Born in Alert Bay in 1959, Corrine’s paternal grandmother A’neesla’ga,’ a Tlingit noblewoman from Alaska, gave her the name ‘Killer Whale Scratching Her Back on the Beach’ in 1965. Since 1985 she has been creating contemporary art that reflects the themes and traditions of her First Nations Komoyue and Tlingit heritage.

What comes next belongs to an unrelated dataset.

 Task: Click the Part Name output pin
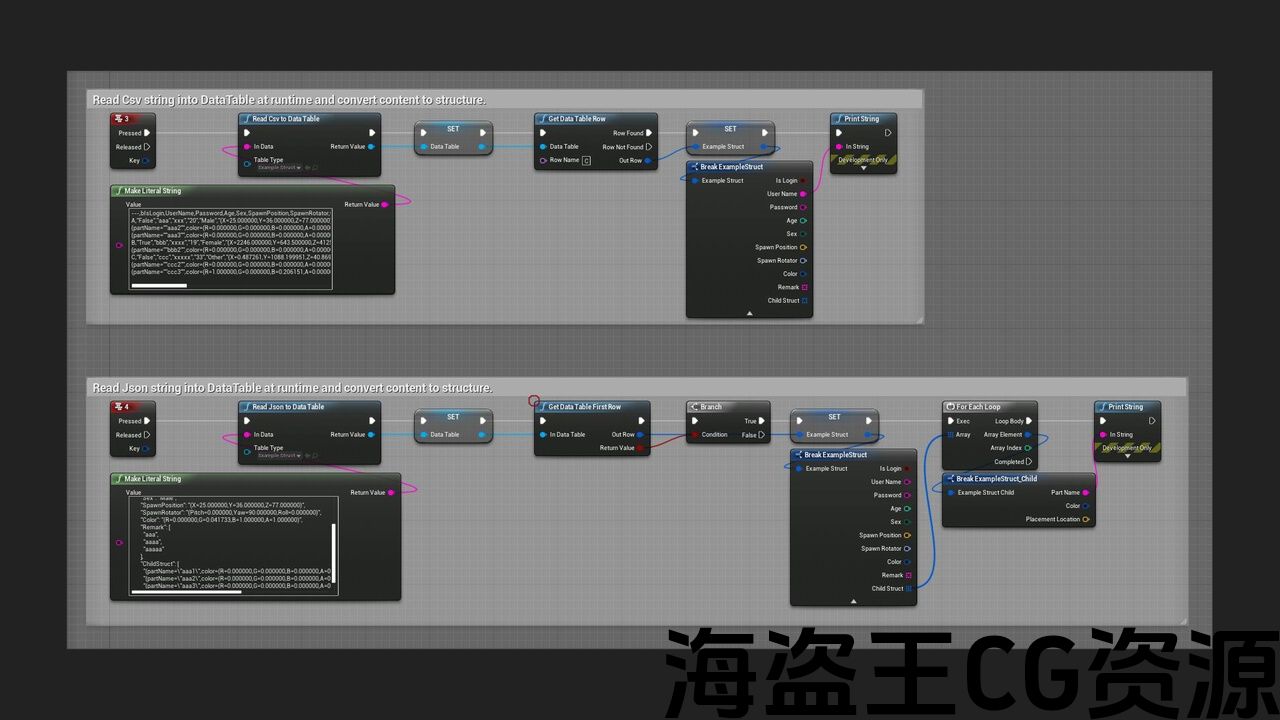1086,492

Corrine’s work includes engraved gold and silver jewelry and accessories, sculptural installations such as totem poles, and custom furnishings in carved stainless steel and reclaimed wood, executed in a distinctively contemporary style all of her own. Working with the concept of living culture, Corrine is creating fine art objects that are both aesthetically pleasing and of practical use. She is interested in exploring unique ways to translate the traditions of her First Nations culture; “I want to show how both the First Nations people and the art have evolved,” she explains.
Corrine designed the logo for the World Peace Forum held in Vancouver, 2006. There were installations of her work at the Hilton Hotel, Whistler, and the Office for Indian and Northern Affairs Canada.
In 2009, she was a co-creator of the medals for the 2010 Olympic Games held in Vancouver. These featured her original designs of the Pacific Northwest Coast crest figures of the Killerwhale and Raven. Corrine’s artistic endeavours were recognized with the National Aboriginal Achievement Award in 2011. As well as her prolific art practice, Corrine is focused on mentoring First Nations artists and other creative practitioners in this present day, and continues to be a forceful supporter of the creative arts in British Columbia.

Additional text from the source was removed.